- **To do**:
a) List every COVID-19 related task, other than contact tracing, that the contact tracing text below says Health Force members would take on.
b) Summarize the contact tracing text below in two sentences.
c) Using the contact tracing text below, decide whether each statement agrees with it, and answer yes or no, quoting the words that settle it: (i) Contact tracing work requires a college degree. (ii) States and localities currently set up their own contact tracing programs. (iii) Health Force would be managed at the federal level.

- **Excerpted text**:
Question: In your 4/26 Q+A you addressed contact tracing and concluded that there will need to be a massive workforce expansion in order to carry it out. Can you tell us how the CDC will expand their workforce, qualifications required to work in this field going forward, and who pays for it all?
Answer: This is a big topic everywhere you turn. And there are numerous proposals on how to go about doing it, including Senator Gillibrand and Senator Bennet’s proposal, Health Force. Most experts agree that contact tracing can be easily taught and the skills do not require any higher-level educational background — a high school education suffices. Currently, it’s up to States and localities to establish their own contact tracing programs. For example, Partners in Health is working with the State of Massachusetts to establish a state-wide COVID-19 contact tracing program. In terms of a national response, experts suggest the cost will be multiple billions of dollars. Here’s a quick run down of the various proposals for a national response that I’m aware of:
- Health Force: Senator Gillibrand and Senator Bennet’s proposal to address the dual health and economic crises facing the country by establishing a new, federally funded and locally-managed Health Force. Health Force members would be recruited from their communities to work in their communities on behalf of state and local public health organizations. Force members would be quickly trained and employed to conduct contact tracing. They would also fulfill other key COVID-19 related tasks, like assisting with testing, vaccination campaigns, health messaging, data collection and entry, food and medicine delivery to isolated individuals, health and social system navigators, and more. After the current crisis abates, Health Force members would continue to serve vulnerable communities, helping to bridge health and wellness gaps. The proposal would provide funding to all states and territories to hire hundreds of thousands of individuals across the country.

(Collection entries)
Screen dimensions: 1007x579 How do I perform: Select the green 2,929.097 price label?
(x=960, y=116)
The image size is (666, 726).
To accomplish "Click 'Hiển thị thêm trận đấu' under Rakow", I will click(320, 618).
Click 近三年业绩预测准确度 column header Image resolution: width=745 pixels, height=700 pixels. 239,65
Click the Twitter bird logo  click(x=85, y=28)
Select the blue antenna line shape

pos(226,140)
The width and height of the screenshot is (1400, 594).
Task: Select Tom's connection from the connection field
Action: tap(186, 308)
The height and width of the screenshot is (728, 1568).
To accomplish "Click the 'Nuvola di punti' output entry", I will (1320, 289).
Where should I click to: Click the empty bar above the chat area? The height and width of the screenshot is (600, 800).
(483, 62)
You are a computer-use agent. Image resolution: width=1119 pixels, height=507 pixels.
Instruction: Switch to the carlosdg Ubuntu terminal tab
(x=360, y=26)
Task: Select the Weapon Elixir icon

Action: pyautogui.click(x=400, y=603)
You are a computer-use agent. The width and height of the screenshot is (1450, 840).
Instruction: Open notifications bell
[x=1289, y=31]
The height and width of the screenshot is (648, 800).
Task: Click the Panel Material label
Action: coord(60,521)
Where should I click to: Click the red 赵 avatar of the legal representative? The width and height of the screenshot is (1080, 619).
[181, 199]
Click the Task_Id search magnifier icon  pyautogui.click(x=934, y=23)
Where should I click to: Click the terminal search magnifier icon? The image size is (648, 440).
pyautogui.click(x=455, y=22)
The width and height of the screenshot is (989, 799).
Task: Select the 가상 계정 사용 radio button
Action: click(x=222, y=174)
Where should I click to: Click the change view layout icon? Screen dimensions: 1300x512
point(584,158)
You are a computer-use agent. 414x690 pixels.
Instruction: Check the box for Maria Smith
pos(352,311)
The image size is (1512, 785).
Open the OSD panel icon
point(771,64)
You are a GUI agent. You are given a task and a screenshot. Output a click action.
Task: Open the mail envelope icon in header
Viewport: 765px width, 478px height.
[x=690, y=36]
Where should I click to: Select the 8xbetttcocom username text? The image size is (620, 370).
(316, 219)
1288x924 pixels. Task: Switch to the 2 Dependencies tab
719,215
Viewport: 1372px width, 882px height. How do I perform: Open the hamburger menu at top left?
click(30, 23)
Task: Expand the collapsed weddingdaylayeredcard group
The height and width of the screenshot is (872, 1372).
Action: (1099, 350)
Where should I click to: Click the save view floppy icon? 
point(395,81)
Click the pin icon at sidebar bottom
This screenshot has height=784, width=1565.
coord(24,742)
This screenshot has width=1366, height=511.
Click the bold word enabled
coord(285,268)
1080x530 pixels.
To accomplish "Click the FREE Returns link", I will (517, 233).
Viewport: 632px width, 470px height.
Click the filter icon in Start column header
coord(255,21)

- **Answers for the tasks**:
a)
- Assisting with testing
- Vaccination campaigns
- Health messaging
- Data collection and entry
- Food and medicine delivery to isolated individuals
- Health and social system navigators

b) Most experts agree that contact tracing can be taught easily and needs only a high school education, and for now it is up to states and localities to set up their own programs, though a national response would cost multiple billions of dollars. One national proposal, Health Force from Senator Gillibrand and Senator Bennet, would create a federally funded, locally managed workforce that hires people from their own communities to do contact tracing and other COVID-19 tasks, funding hundreds of thousands of hires across the country.

c)
(i) No: "a high school education suffices."
(ii) Yes: "Currently, it’s up to States and localities to establish their own contact tracing programs."
(iii) No: "federally funded and locally-managed Health Force"